Sign up for our free newsletter
Free D.C. news, delivered to your inbox daily.
Come early November, when Mixtec celebrates its 29th28th anniversary in Adams Morgan, owner Pepe Montesinos plans to officially unveil the long-awaited deli/grocery/take-out shop next to his landmark Mexican restaurant. The take-away menu will include, interestingly enough, pizza and pastas. Don’t ask Montesinos why—unless you have an hour to hear his life story.
Allow me to save you the time: The Oaxacan native immigrated to the United States in 1965, with the grand idea that he would enroll at the Air Force Academy and become a fighter pilot. That dream proved elusive for a Mexican with limited connections. Instead, Montesinos started working as a waiter at the now-shuttered A.V. Ristorante Italiano in 1970 while studying business and economics at Salisbury University on the Eastern Shore. Montesinos considered the late Augusto Vasaio, who founded A.V. in 1949, his mentor. “To me, AV. was one of the most important people in my life,” he says.
It was at A.V. that Montesinos realized the culinary connections between his native country and Italy. (Got another hour to spare? Ask Montesinos about the history of tomatoes.) It was then that Montesinos also realized he wanted a place of his own. “Every homework that I had [in college], I always wrote about the restaurant that I had in my mind,” Montesinos remembers.
His homework became reality in 1978, when Montesinos opened Enriqueta’s on M Street NW in Georgetown. It was an immediate hit in a town that had choked down one too many enchiladas smothered in Velveeta. “Put aside any Tex-Mex preconceptions. Enriqueta’s is an authentic Mexican restaurant with a menu listing a variety of styles of cooking, tastes and textures, only a few of them hot,” Phyllis Richman wrote in her 1979 Washington Post Dining Guide. “Enriqueta’s will teach you something you are glad to know about Mexican food.”
Two years later, in 1980, Montesinos opened Mixtec, then only a grocery store designed to help the budding restaurateur import much-needed ingredients from Mexico.

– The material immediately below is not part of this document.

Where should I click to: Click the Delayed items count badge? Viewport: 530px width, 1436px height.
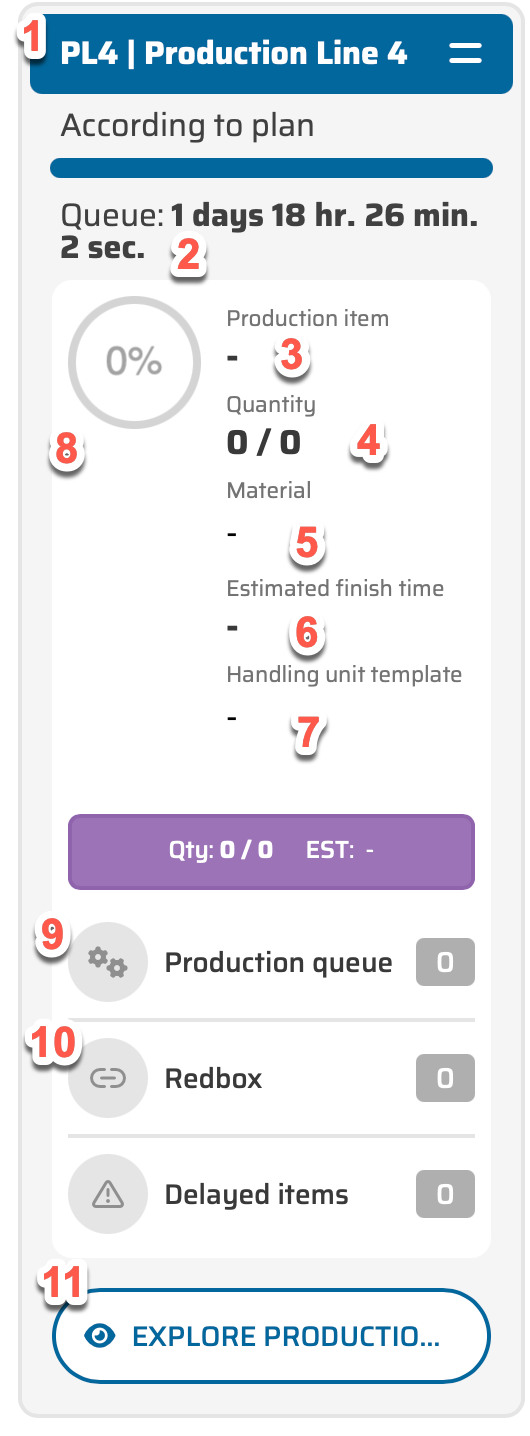[445, 1194]
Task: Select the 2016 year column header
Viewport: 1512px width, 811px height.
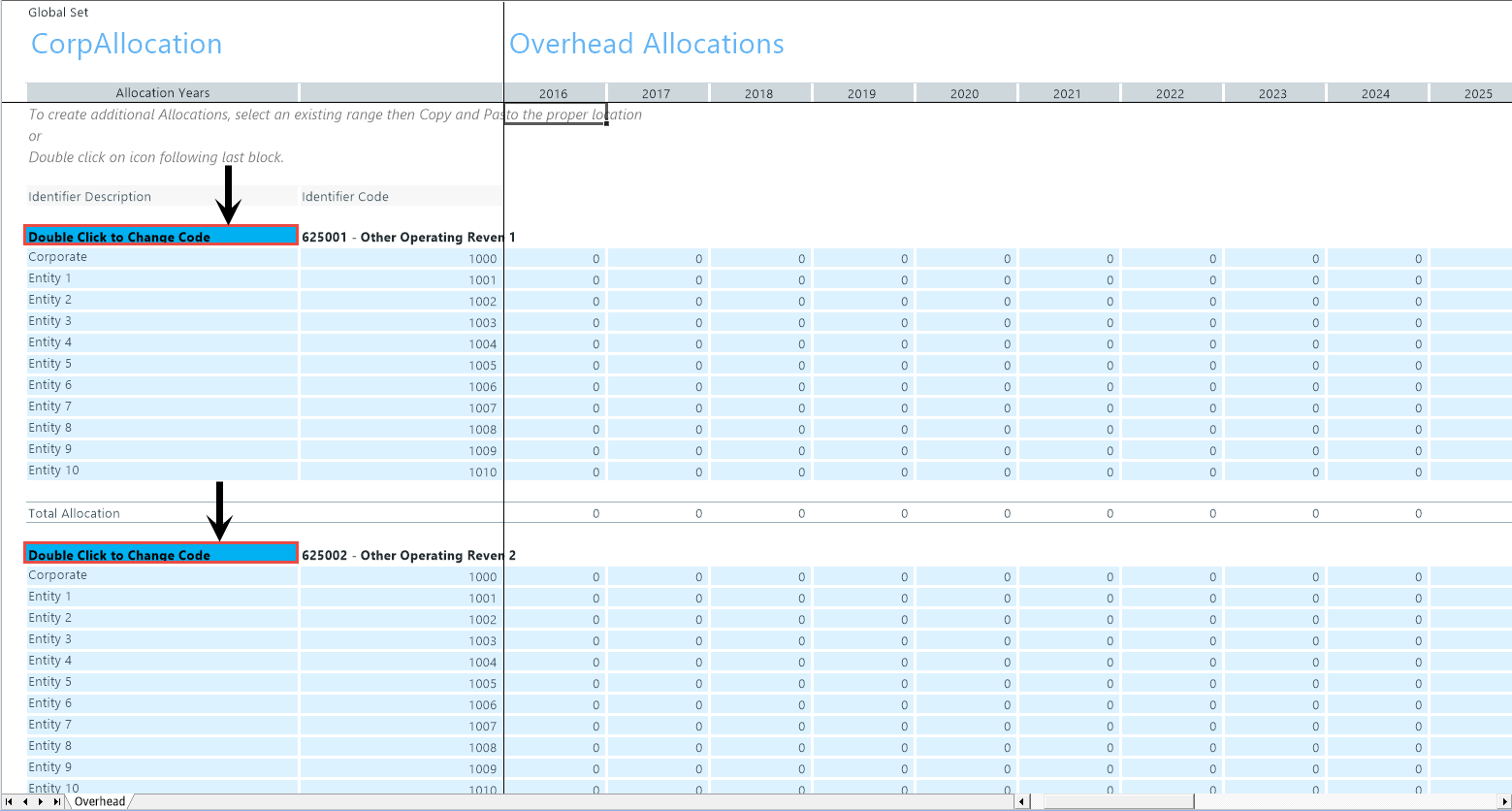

The grocery morphed into a taqueria in 1982, which became a problem when Montesinos decided to open a second Enriqueta’s just a few doors down on Columbia Road. Mixtec and Enriqueta’s ended up competing against each other for D.C.’s limited Mexican dining dollar, since locals apparently couldn’t distinguish between a taqueria and the more fully developed menu at Enriqueta’s. In the mid-1980s, Montesinos—and here’s the important part, finally—transformed the second Enriqueta’s into Trattoria Garibaldi, a short-lived Italian spot.
Montesinos, in other words, is not just adding Italian food to his take-out operation for the hell of it. He has experience with the cuisine, has affection for it, and even feels a connection between his mother’s cooking back in Oaxaca and the stuff turned out in rustic Italian kitchens.
The line of pizzas and pastas at the new take-out shop will be Montesinos’ own attempt to keep the spirit of A.V. alive—both the restaurant and his old friend. Montesinos has even hired Virginia Williams, a cook at A.V. for 40 years, to make his pies and pastas, which will, of course, include that mouthwatering white pizza that you just had to order every time you stepped foot into A.V.’s. But Montesinos has also developed a few of his own pies, which could make you forget all about A.V.’s most famous round. Personally, I’m looking forward to a pair of Montesinos’ creations: one pie with tomatillos and roasted pork and another with Oaxacan mole.
Montesinos says he might also sell meatloaf and some traditional sandwiches. It may sound like yet another oddball addition to his Mexican operation, but it all makes sense to Montesinos, a man with his feet planted in three distinct cultures: his native Mexico, his adapted America, and the Southern Italy of his old mentor. “Eventually, we’ll do the three cuisines,” Montesinos promises, “the Mexican, the American, and the Italian concept.”